Short problem A:
In the Vizsla training text, what might strong lines with multiple champions indicate about a dog?
Short problem B:
Quote the stretch of the Vizsla training text from "The other side" through "with a breeder.".
-- Start of Text segment --
The other side of this coin though is that the stronger the lines, indicated by multiple champions, or dual and triple champions, could be an indication of a potentially "higher powered" dog. Still a good family member, but the obedience training may be a bit more difficult in the beginning, as this dog may have more independence. This is why it is very important to be honest with a breeder.
If you believe that you may want to entertain the idea of hunting your Vizsla someday, or even just compete in trials, start the hunt training from day one in the house. If you train your new puppy to be hunted, or trialed, I promise you that it will be everything you want in a family pet, and more.There are volumes of information on hunt training. Regardless though, train with a plan. Have goals and milestones, and metrics, to measure against. From day one with your puppy ask yourself, where do I want to be in 6 months, a year, two years, and work your training program backward from those goals and milestones. Hunt training and trialing make it easier for you as the meterics are already established, and the time table is also set for you.
Your JH test(s) will be next summer. Time goes by fast .

Most of all, respect the dog that puppy you have just brought into the house will one day become. These are sensitive, intelligent, dogs that have exceptional athletic abilities that are off the charts. They use their front paws in a cat like manner, and are one of the fastest dogs there is. Over uneven terrain, they probably are the fastest.


----------
-- End of Text segment --
-- Start of Record set --
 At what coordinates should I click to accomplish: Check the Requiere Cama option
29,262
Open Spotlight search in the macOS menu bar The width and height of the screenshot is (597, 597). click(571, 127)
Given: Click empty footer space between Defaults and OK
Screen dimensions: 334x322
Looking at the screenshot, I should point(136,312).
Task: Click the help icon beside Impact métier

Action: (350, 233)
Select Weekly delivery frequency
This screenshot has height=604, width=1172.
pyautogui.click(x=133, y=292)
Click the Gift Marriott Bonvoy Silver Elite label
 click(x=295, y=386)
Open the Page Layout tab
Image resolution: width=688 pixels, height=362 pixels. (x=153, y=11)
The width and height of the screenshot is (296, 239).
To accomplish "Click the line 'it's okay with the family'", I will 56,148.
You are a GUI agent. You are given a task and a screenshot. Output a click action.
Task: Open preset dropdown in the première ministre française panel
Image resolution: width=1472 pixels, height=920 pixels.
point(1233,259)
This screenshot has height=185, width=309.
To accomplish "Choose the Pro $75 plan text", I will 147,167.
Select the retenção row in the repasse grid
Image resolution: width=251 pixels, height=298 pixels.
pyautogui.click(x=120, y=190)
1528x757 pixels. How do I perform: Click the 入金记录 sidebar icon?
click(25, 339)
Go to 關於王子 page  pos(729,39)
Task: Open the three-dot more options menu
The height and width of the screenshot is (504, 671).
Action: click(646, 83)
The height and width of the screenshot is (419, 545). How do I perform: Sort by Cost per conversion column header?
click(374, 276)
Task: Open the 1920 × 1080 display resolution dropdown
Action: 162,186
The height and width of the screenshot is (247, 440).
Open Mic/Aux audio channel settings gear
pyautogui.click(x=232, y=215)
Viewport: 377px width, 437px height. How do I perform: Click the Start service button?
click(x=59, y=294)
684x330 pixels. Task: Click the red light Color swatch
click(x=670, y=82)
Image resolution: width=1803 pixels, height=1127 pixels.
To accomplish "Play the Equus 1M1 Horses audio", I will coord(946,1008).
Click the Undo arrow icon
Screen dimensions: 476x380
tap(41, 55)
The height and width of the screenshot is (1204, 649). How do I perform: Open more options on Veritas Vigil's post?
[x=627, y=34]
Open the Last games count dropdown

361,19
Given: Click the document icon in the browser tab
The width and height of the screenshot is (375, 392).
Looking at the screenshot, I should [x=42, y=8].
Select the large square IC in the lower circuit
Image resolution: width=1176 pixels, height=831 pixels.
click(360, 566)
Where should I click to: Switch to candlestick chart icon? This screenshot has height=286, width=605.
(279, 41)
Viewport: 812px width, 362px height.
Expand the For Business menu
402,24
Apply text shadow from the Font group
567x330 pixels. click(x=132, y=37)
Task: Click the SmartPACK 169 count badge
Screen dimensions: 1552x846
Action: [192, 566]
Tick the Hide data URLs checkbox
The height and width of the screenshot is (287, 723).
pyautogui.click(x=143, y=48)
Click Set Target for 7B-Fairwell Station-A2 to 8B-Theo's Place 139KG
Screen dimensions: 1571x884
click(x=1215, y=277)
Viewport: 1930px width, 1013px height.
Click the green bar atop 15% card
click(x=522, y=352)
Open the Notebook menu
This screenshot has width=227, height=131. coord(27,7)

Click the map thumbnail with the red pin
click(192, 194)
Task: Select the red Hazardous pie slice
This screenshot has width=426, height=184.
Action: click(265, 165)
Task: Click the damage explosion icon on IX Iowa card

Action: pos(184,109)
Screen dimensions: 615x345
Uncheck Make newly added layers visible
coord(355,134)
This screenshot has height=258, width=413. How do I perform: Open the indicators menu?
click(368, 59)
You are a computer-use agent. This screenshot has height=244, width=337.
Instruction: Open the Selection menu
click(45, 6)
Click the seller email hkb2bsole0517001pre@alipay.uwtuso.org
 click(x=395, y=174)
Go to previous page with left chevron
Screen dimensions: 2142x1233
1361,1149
-- End of Record set --
Exercise solution A:
They could indicate a potentially "higher powered" dog.

Exercise solution B:
The other side of this coin though is that the stronger the lines, indicated by multiple champions, or dual and triple champions, could be an indication of a potentially "higher powered" dog. Still a good family member, but the obedience training may be a bit more difficult in the beginning, as this dog may have more independence. This is why it is very important to be honest with a breeder.